* **TAREFA CURTA 1**:
Escreva exatamente a parte do trecho sobre a política econômica do governo Bolsonaro que começa em "Até Bolsonaro, apesar" e vai até "das massas necessitadas.".

No mesmo sentido, gostaríamos de recordar que a redução dos gastos públicos em educação, saúde, previdência e em outras questões sociais era alardeada como uma medida indispensável para gerar melhores condições para que os investimentos privados tomassem força e alavancassem com muito vigor uma nova onda de crescimento econômico. Mas, como todos podemos agora constatar, o resultado não foi nada parecido com o que era apregoado.

Será que Bolsonaro e os responsáveis econômicos de seu governo não tinham ideia de que era isto mesmo o que iria ocorrer se tomassem as medidas de contenção de gastos públicos e de retirada de direitos sociais que tomaram? Bem, quanto a Bolsonaro, talvez possamos aceitar que não tenha havido premeditação, visto que ele mesmo se autodefine como um verdadeiro ignorante em questões de economia. Por isso, em nível pessoal, ele pode até ser desculpado. Mas, não assim aqueles que, embora tendo mais conhecimentos técnicos de como funciona a economia real, decidiram dar apoio a um energúmeno que jamais poderia ser seguido sem questionamentos.

Mas, será que o ministro Paulo Guedes também não sabia que o desastre se concretizaria com as medidas retracionistas que o governo estava promovendo? Aqui, precisamos dizer que, mesmo sendo intelectualmente um dos ministros da área econômica menos capacitados e qualificados que o Brasil já teve, é impossível que Paulo Guedes não soubesse que o resultado da implementação de sua política contencionista teria de ser inevitavelmente desastroso.

Até Bolsonaro, apesar de toda sua torpeza em relação a conhecimento de economia, se deu conta de que com a concessão do auxílio emergencial de R$ 600,00 houve um certo alívio na situação de paralisia e falta de perspectivas do Brasil, o que acabou por desarmar uma bomba que estava a ponto de explodir em razão das condições desesperadoras das massas necessitadas.

No entanto, embora seja bruto e ignorante quanto aos elementos básicos da economia, Bolsonaro não é burro e, assim, soube tirar muito proveito daquela medida que fora aprovada no Congresso por esforço dos representantes dos partidos de oposição, contrariamente aos desejos do próprio Bolsonaro e de seu governo. E, a partir dessa experiência, Bolsonaro tomou gostinho pela coisa e passou a querer emplacar a tal Renda Brasil, ou Renda Cidadão, ou, quem sabe, a Renda Bolsonaro.

* **TAREFA CURTA 2**:
Devolva sem nenhuma alteração as linhas das entradas abaixo, começando na linha com "The height and" e indo até a linha com "pos(421,407)", ambas incluídas. Deixe as imagens fora da resposta.

Entradas de uma coleção:
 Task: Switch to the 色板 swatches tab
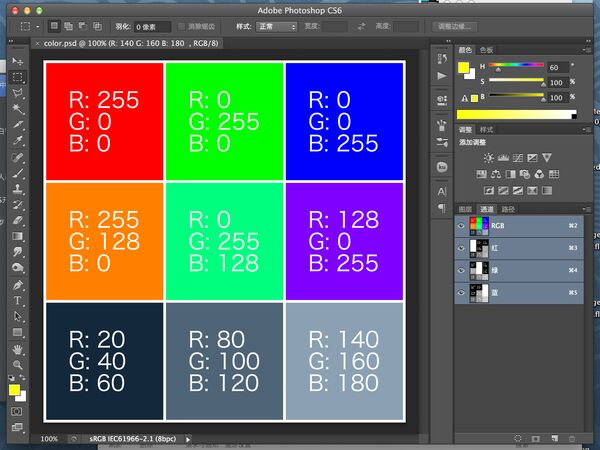click(x=487, y=48)
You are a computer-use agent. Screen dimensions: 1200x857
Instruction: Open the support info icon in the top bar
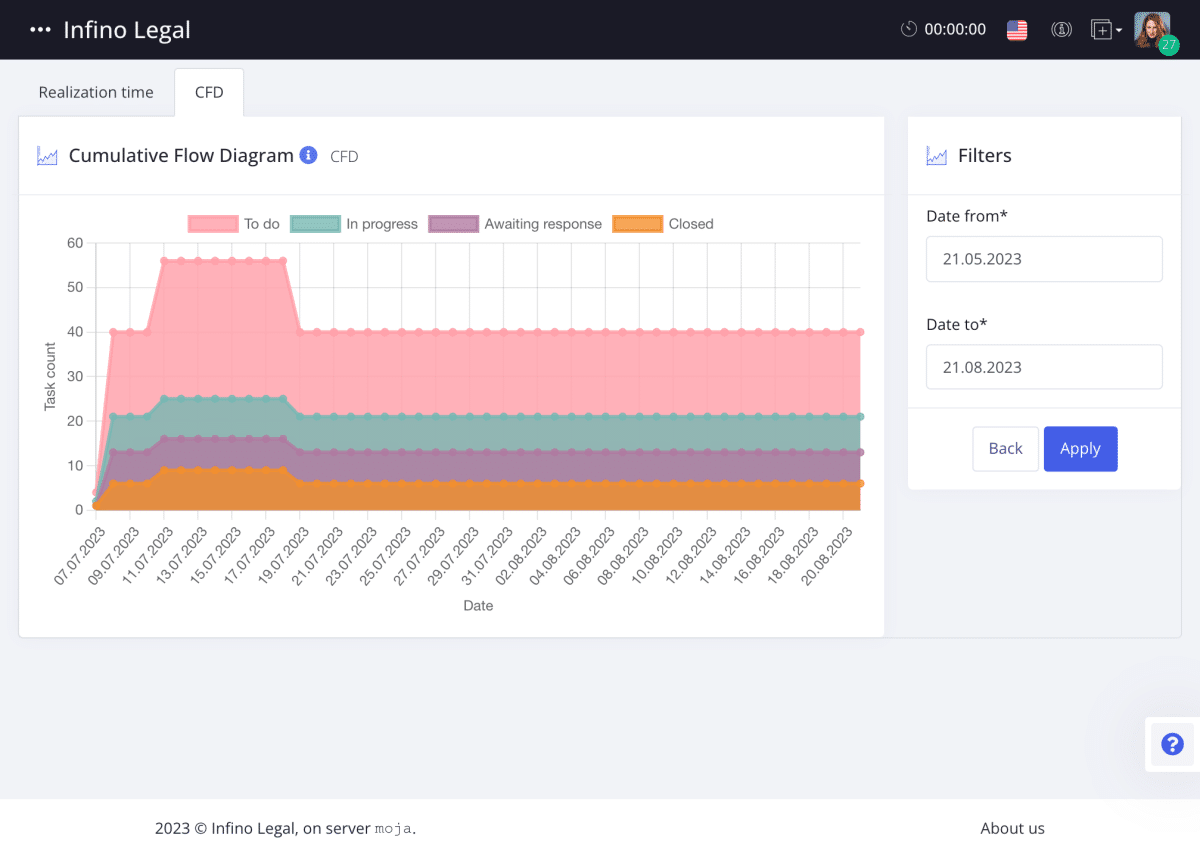(1061, 29)
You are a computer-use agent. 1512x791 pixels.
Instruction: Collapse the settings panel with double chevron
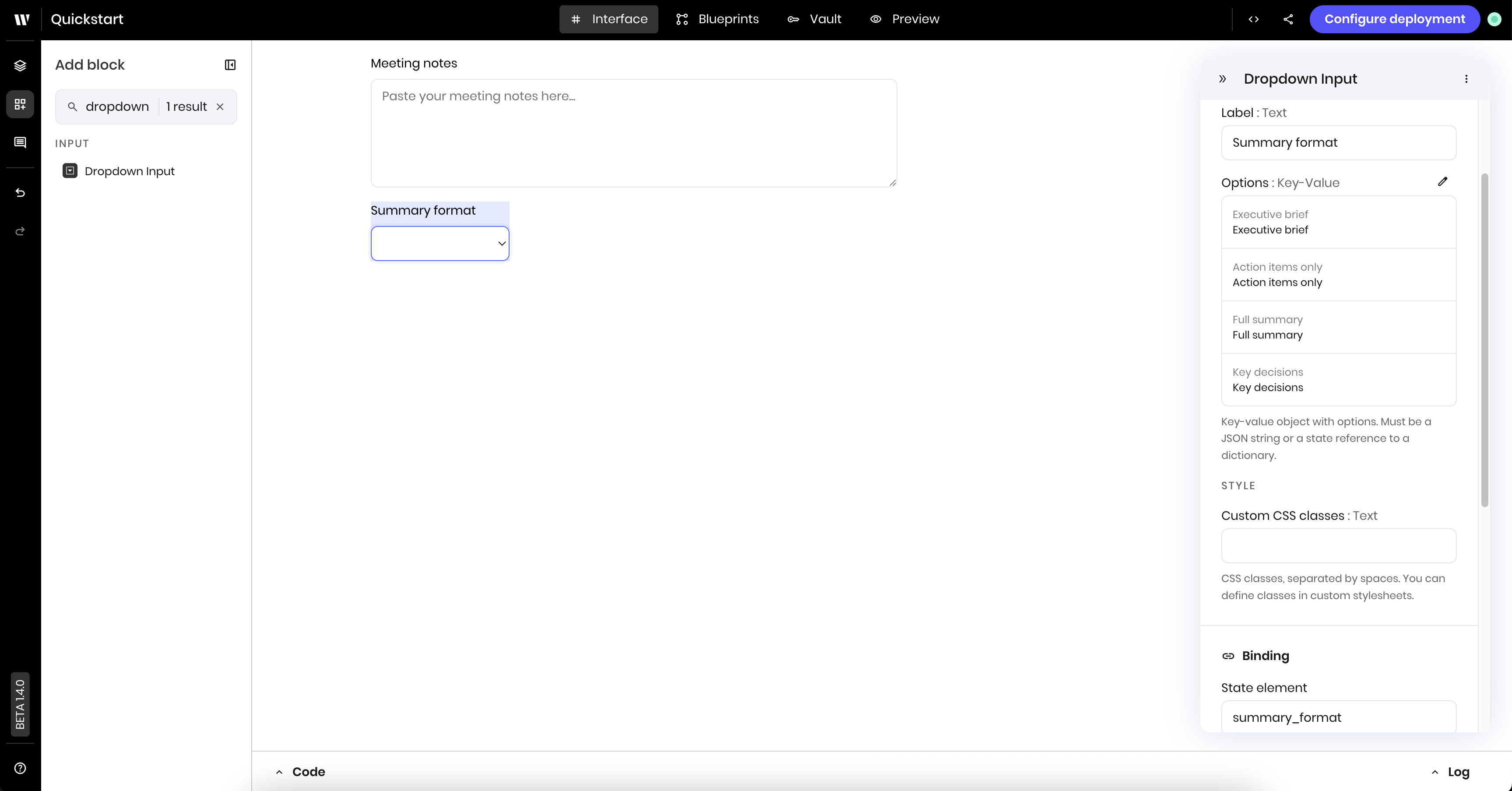(1223, 79)
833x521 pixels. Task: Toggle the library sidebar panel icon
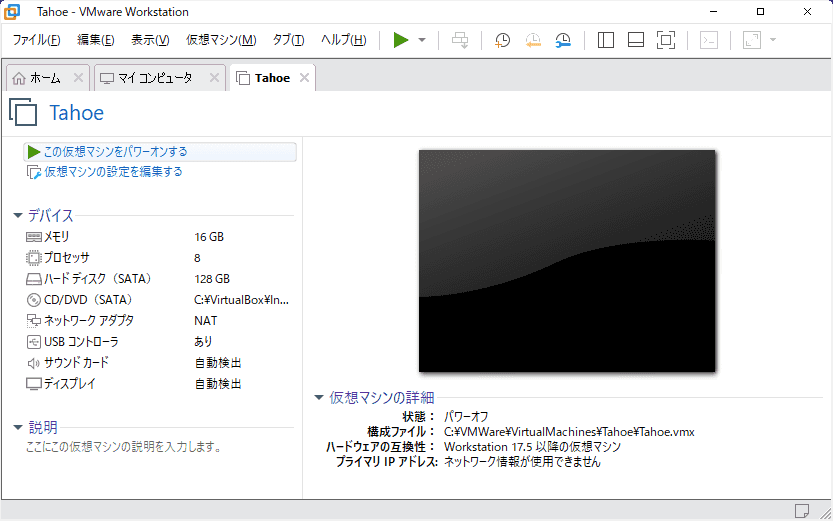605,40
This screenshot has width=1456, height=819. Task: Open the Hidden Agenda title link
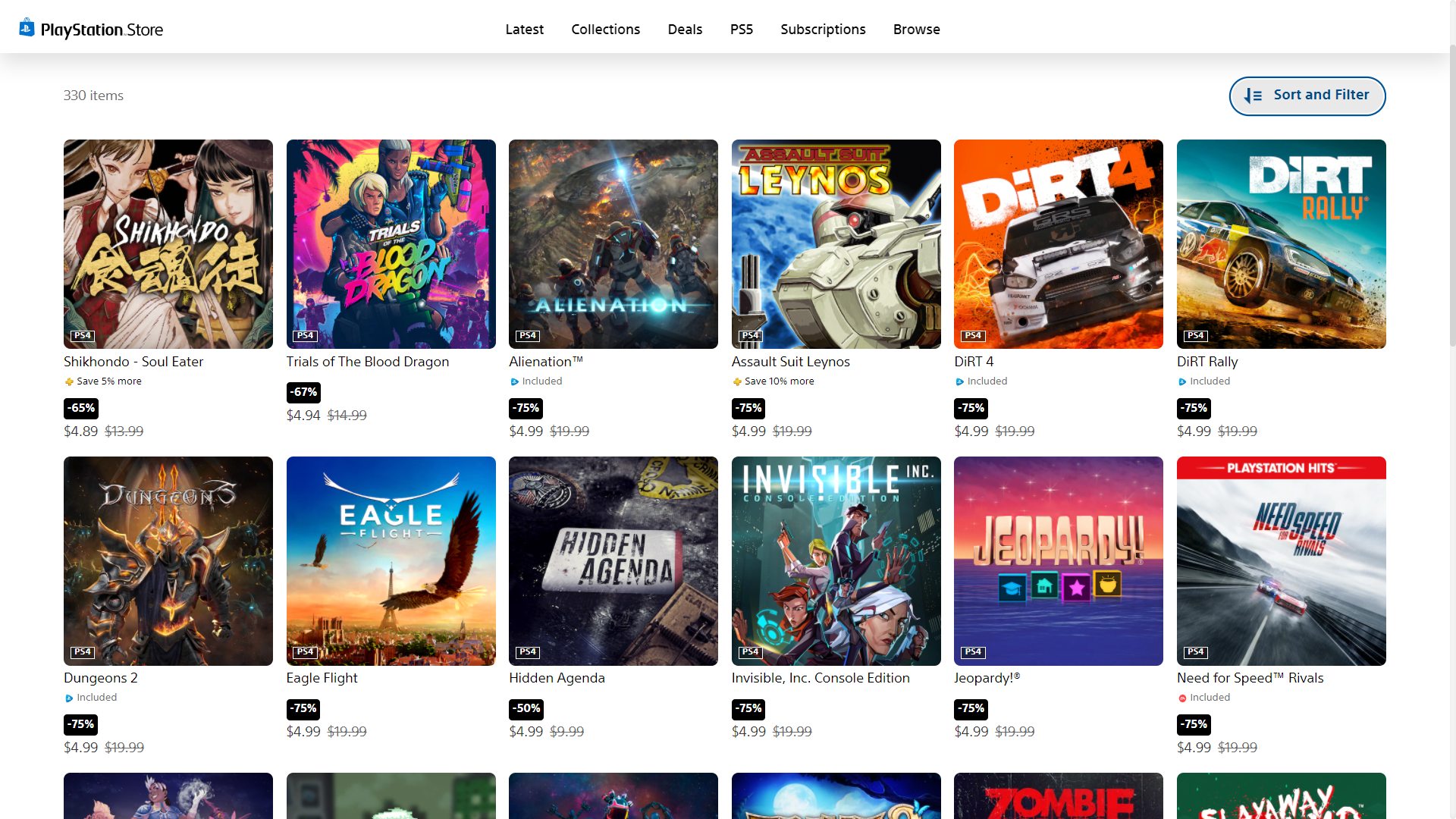pos(557,678)
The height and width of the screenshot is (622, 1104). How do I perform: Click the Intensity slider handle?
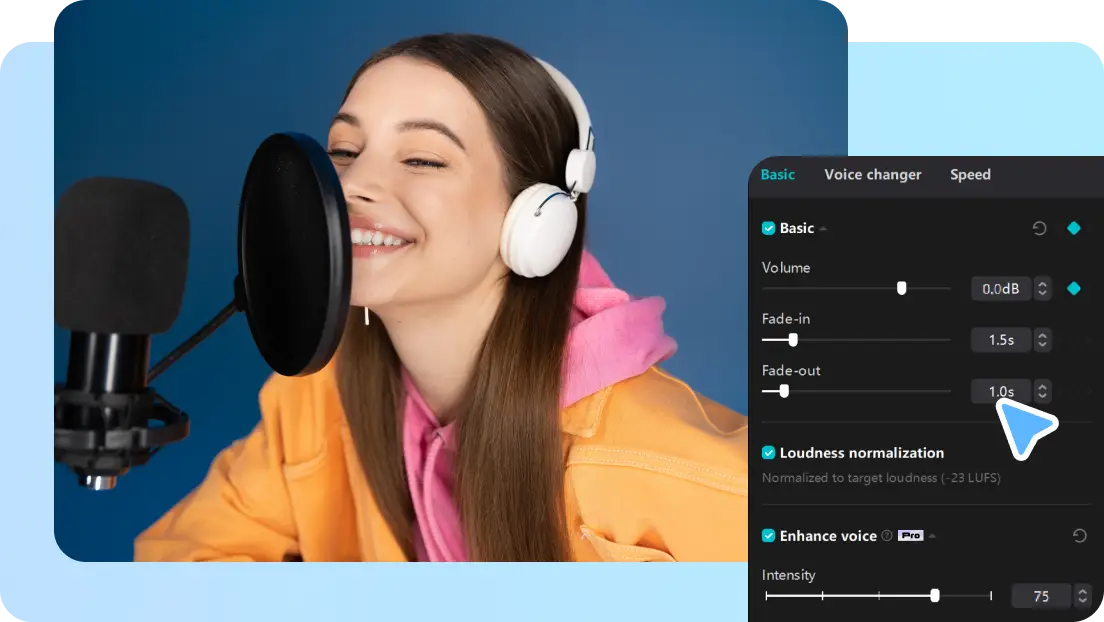click(x=935, y=595)
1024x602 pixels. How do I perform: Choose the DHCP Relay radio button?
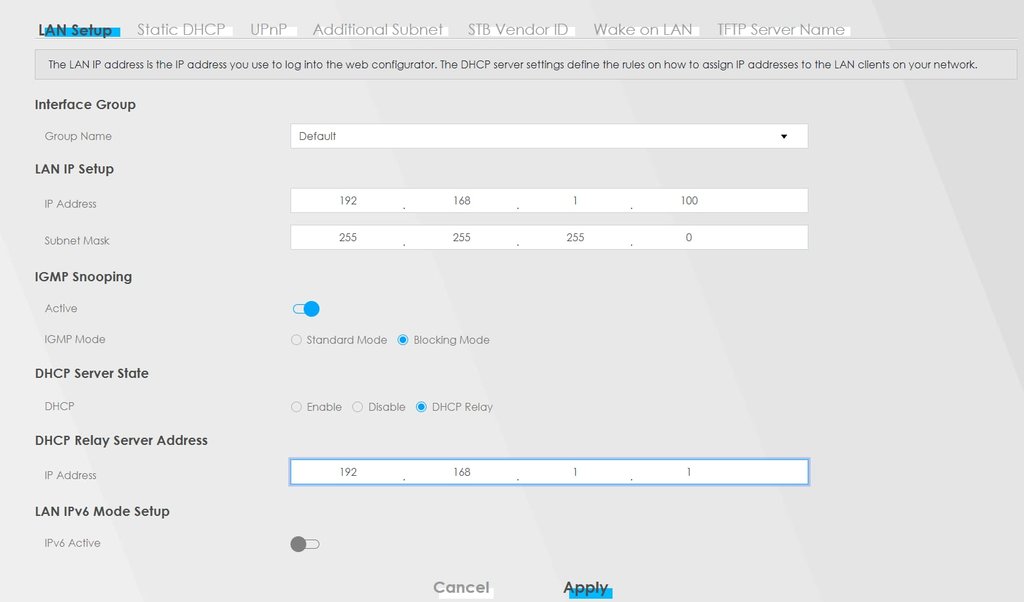pos(421,407)
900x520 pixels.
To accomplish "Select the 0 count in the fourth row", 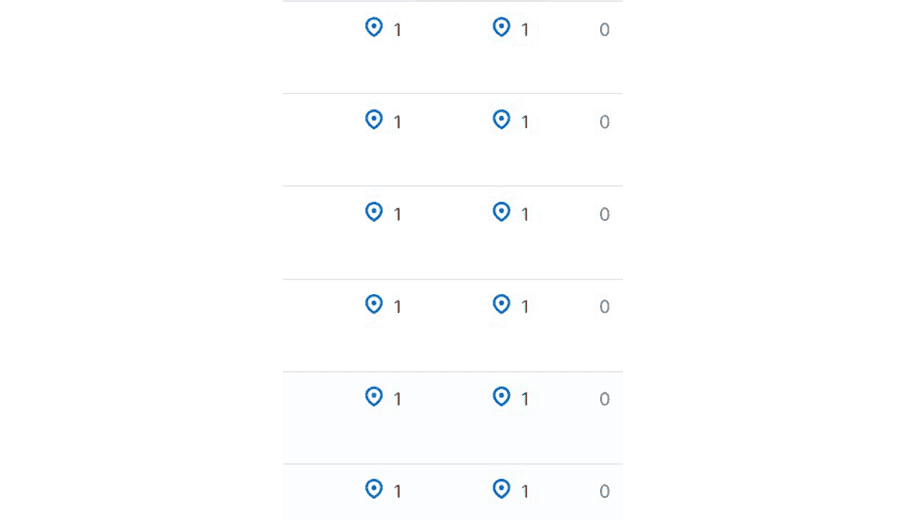I will (x=604, y=307).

* **RESULTADO CORRETO 1**:
Até Bolsonaro, apesar de toda sua torpeza em relação a conhecimento de economia, se deu conta de que com a concessão do auxílio emergencial de R$ 600,00 houve um certo alívio na situação de paralisia e falta de perspectivas do Brasil, o que acabou por desarmar uma bomba que estava a ponto de explodir em razão das condições desesperadoras das massas necessitadas.

* **RESULTADO CORRETO 2**:
The height and width of the screenshot is (622, 1104). How do I perform: Click the Intensity slider handle?
click(x=935, y=595)
1024x602 pixels. How do I perform: Choose the DHCP Relay radio button?
pos(421,407)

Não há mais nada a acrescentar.